What needs to be done:
Please begin with the line containing "This screenshot has" and reproduce each line exactly until the records below end, without any pictures.

Source records:
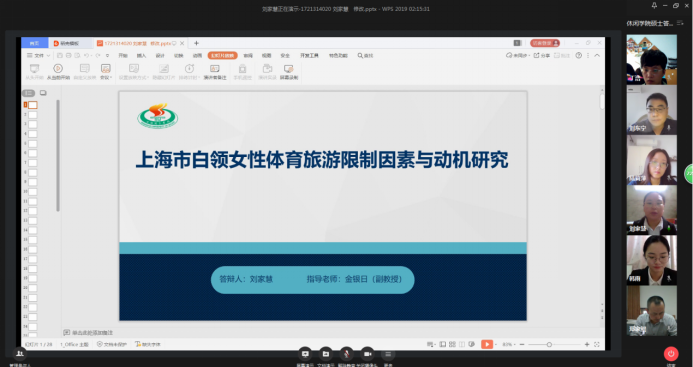Switch to slide sorter view in status bar

(452, 344)
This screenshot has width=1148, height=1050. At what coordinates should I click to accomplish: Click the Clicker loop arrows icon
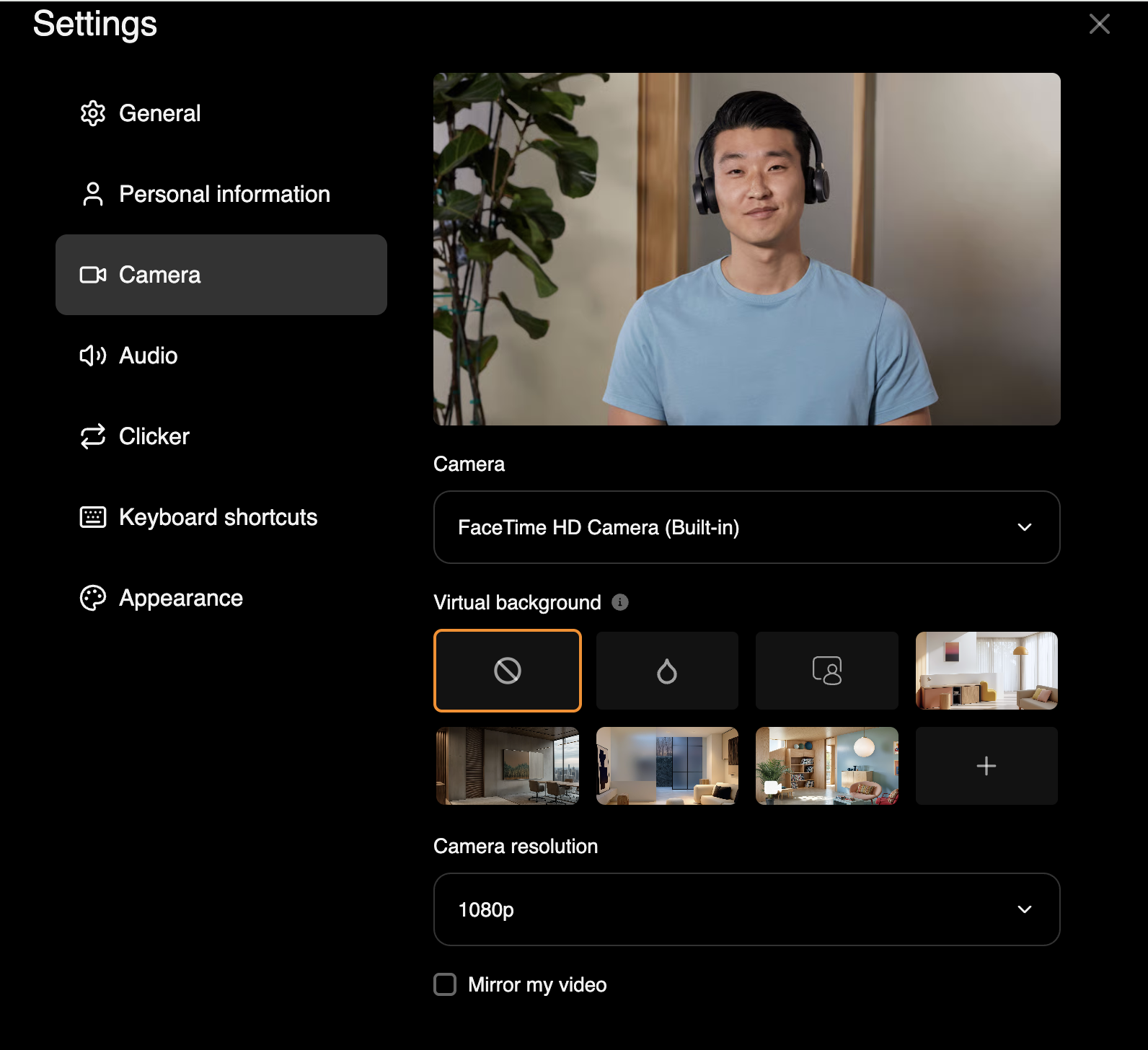coord(93,436)
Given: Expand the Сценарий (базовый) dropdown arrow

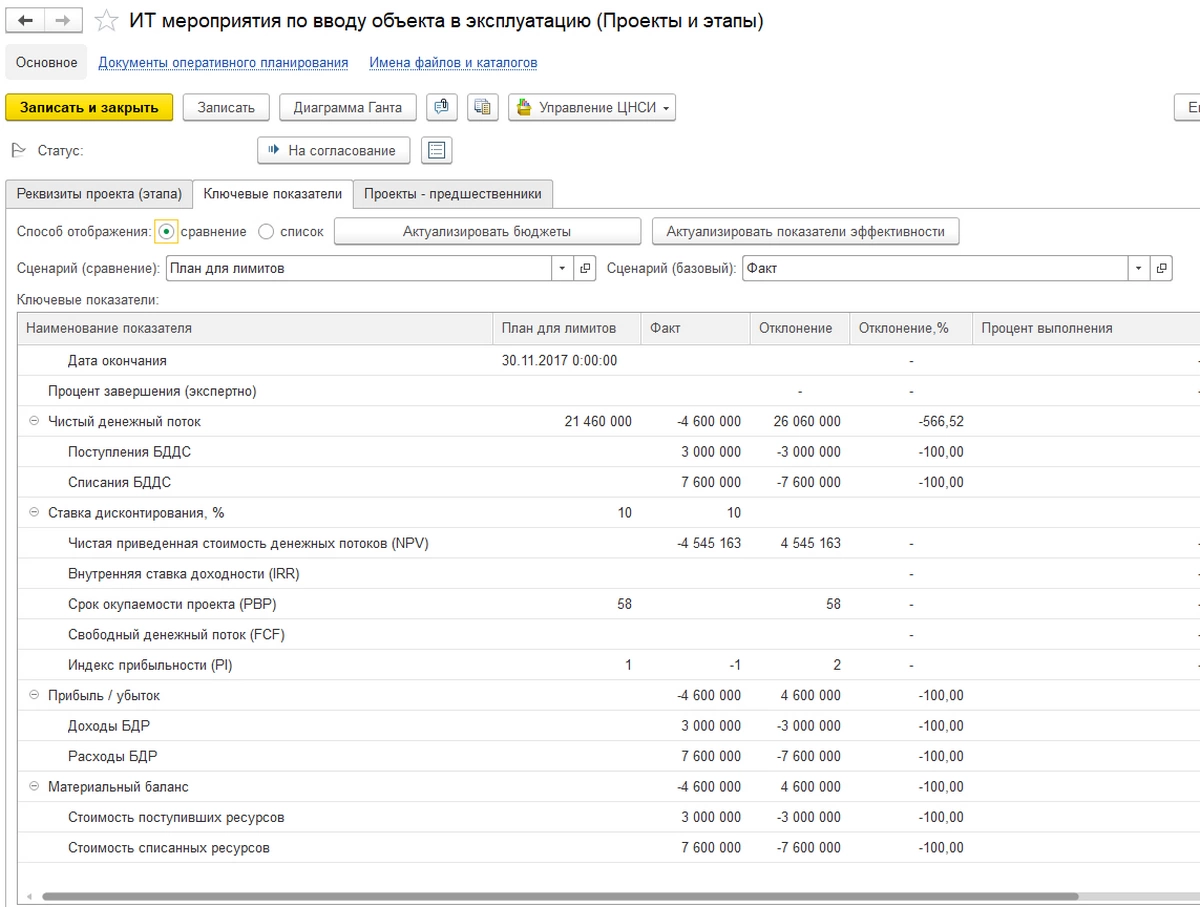Looking at the screenshot, I should pyautogui.click(x=1138, y=268).
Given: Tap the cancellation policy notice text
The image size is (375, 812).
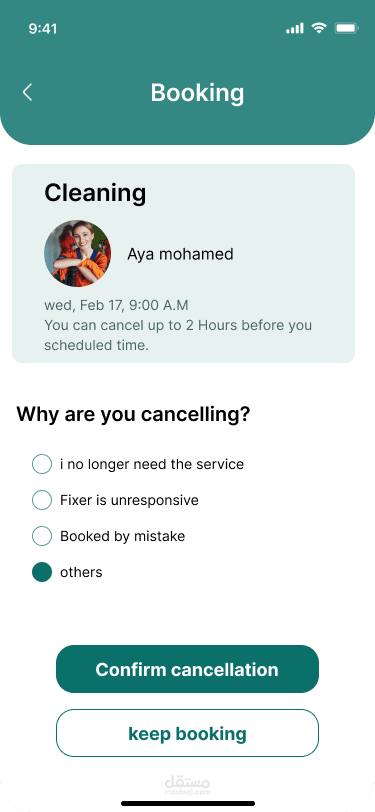Looking at the screenshot, I should point(178,335).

Written answer:
This screenshot has width=1148, height=1050. At what coordinates should I click to accomplish: Click the Clicker loop arrows icon
coord(93,436)
Given: Expand the Сценарий (базовый) dropdown arrow

Looking at the screenshot, I should pyautogui.click(x=1138, y=268).
Given: Tap the cancellation policy notice text
The image size is (375, 812).
Looking at the screenshot, I should point(178,335).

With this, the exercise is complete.